_DATASET_
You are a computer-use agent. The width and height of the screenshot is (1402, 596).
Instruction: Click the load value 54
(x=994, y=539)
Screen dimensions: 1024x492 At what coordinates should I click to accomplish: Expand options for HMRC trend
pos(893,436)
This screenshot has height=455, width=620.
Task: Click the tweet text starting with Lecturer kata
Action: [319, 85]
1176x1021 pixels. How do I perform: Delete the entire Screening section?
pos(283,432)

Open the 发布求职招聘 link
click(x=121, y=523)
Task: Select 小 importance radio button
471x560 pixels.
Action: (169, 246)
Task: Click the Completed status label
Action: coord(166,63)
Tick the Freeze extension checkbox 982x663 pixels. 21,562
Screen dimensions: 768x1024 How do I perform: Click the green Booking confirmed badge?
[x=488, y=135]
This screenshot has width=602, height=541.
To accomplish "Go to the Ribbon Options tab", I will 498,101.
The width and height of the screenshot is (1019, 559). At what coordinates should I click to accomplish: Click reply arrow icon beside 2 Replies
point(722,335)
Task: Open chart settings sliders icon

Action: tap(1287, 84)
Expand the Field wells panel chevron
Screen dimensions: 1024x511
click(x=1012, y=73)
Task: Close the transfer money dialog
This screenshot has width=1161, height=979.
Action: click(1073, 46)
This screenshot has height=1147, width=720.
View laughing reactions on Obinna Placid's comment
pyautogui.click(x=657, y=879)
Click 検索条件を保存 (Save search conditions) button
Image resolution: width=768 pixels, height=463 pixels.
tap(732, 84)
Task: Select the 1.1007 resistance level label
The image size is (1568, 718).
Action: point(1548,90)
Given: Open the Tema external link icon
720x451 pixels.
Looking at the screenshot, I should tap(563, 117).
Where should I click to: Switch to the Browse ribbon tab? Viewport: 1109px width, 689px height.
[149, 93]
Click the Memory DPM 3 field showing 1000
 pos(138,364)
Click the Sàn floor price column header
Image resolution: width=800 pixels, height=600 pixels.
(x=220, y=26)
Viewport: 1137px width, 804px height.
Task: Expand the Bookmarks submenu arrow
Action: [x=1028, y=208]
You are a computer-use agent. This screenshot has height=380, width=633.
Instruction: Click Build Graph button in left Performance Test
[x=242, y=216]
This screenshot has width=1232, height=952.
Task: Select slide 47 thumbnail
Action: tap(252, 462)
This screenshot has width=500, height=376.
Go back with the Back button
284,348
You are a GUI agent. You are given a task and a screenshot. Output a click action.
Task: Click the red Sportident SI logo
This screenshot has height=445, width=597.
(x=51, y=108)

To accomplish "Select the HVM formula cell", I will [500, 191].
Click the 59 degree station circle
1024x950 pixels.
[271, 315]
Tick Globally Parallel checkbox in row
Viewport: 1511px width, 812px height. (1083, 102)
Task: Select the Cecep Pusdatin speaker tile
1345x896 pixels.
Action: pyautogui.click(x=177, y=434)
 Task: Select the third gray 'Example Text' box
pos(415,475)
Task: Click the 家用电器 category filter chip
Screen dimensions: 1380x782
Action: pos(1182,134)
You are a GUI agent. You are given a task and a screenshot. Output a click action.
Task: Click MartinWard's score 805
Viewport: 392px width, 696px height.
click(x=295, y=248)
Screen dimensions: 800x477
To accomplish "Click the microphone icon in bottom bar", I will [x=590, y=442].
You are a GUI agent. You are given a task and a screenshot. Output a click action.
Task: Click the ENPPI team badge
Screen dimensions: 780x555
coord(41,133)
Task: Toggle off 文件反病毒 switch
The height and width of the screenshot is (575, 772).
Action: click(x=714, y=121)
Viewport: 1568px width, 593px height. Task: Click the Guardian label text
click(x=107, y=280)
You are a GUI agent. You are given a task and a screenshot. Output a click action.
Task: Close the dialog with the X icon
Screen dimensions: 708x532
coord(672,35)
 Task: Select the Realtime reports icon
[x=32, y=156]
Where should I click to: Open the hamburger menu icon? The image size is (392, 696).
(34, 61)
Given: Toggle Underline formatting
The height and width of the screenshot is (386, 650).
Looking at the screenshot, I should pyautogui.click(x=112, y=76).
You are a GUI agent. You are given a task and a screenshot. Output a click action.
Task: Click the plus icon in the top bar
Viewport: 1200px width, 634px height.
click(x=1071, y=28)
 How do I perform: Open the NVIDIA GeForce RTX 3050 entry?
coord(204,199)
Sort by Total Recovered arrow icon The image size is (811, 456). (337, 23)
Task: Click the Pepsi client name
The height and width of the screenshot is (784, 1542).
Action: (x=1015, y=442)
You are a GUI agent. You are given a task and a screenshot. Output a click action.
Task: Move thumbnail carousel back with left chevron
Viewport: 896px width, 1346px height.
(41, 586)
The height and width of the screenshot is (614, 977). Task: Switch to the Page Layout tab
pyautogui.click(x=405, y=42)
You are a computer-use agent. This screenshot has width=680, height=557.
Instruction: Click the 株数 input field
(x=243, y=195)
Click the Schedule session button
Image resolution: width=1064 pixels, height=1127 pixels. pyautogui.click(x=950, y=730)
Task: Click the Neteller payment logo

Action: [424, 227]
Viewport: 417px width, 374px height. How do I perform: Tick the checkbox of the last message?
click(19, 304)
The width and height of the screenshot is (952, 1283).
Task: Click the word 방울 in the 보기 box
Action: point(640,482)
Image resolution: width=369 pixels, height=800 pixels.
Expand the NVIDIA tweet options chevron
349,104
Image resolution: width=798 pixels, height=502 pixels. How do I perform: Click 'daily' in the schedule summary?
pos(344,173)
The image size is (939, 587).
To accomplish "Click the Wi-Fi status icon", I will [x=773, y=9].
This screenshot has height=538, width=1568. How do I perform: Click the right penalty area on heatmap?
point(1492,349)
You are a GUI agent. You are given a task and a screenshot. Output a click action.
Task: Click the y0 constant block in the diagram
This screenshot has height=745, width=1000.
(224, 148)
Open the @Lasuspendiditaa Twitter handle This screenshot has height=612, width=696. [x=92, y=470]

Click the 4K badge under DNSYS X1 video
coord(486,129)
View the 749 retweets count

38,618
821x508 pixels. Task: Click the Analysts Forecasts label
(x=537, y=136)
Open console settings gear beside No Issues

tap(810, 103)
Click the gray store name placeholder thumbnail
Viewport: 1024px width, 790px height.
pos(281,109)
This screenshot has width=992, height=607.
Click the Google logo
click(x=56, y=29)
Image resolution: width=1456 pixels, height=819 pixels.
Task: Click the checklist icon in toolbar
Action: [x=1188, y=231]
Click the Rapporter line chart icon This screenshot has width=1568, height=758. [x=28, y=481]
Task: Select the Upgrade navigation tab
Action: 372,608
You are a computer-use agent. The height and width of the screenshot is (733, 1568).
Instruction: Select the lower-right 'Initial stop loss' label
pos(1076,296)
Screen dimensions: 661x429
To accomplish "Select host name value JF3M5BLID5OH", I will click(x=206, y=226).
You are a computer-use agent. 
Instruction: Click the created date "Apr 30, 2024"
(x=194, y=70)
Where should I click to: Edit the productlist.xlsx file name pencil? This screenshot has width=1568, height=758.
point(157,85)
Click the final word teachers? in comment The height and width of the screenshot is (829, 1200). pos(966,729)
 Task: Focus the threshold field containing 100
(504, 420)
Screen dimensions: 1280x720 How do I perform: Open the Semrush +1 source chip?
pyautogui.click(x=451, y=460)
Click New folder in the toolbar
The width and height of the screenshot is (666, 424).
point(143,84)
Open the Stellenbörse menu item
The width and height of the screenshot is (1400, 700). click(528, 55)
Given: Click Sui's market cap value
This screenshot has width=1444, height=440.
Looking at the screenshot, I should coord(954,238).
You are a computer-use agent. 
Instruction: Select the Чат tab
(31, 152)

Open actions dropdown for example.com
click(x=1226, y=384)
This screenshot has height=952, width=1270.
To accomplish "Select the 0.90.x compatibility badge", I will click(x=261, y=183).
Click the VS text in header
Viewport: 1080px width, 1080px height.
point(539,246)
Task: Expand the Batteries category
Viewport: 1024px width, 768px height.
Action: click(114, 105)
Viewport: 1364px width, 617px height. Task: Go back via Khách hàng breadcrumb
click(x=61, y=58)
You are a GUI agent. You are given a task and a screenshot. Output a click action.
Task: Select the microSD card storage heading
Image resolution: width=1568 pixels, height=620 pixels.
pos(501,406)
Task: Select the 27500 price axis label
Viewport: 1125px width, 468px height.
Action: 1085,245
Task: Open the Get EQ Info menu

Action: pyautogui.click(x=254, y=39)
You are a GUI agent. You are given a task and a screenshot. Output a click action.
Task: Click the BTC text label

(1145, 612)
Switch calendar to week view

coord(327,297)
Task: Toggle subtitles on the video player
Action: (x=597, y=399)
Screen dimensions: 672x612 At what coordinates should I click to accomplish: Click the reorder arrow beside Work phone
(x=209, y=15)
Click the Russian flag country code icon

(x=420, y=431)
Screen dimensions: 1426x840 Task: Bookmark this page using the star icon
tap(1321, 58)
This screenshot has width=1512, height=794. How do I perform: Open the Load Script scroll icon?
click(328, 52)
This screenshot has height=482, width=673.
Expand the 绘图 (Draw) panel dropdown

_TASK OBJECTIVE_
Output exactly the lines of the records from the first through the one bearing "Click 検索条件を保存 (Save search conditions) button", both ends included.

_ANSWER SECTION_
You are a computer-use agent. The width and height of the screenshot is (1402, 596).
Instruction: Click the load value 54
(x=994, y=539)
Screen dimensions: 1024x492 At what coordinates should I click to accomplish: Expand options for HMRC trend
pos(893,436)
This screenshot has height=455, width=620.
Task: Click the tweet text starting with Lecturer kata
Action: [319, 85]
1176x1021 pixels. How do I perform: Delete the entire Screening section?
pos(283,432)

Open the 发布求职招聘 link
click(x=121, y=523)
Task: Select 小 importance radio button
471x560 pixels.
Action: (169, 246)
Task: Click the Completed status label
Action: coord(166,63)
Tick the Freeze extension checkbox 982x663 pixels. 21,562
Screen dimensions: 768x1024 How do I perform: Click the green Booking confirmed badge?
[x=488, y=135]
This screenshot has width=602, height=541.
To accomplish "Go to the Ribbon Options tab", I will 498,101.
The width and height of the screenshot is (1019, 559). At what coordinates should I click to accomplish: Click reply arrow icon beside 2 Replies
point(722,335)
Task: Open chart settings sliders icon

Action: tap(1287, 84)
Expand the Field wells panel chevron
Screen dimensions: 1024x511
click(x=1012, y=73)
Task: Close the transfer money dialog
This screenshot has width=1161, height=979.
Action: click(1073, 46)
This screenshot has height=1147, width=720.
View laughing reactions on Obinna Placid's comment
pyautogui.click(x=657, y=879)
Click 検索条件を保存 (Save search conditions) button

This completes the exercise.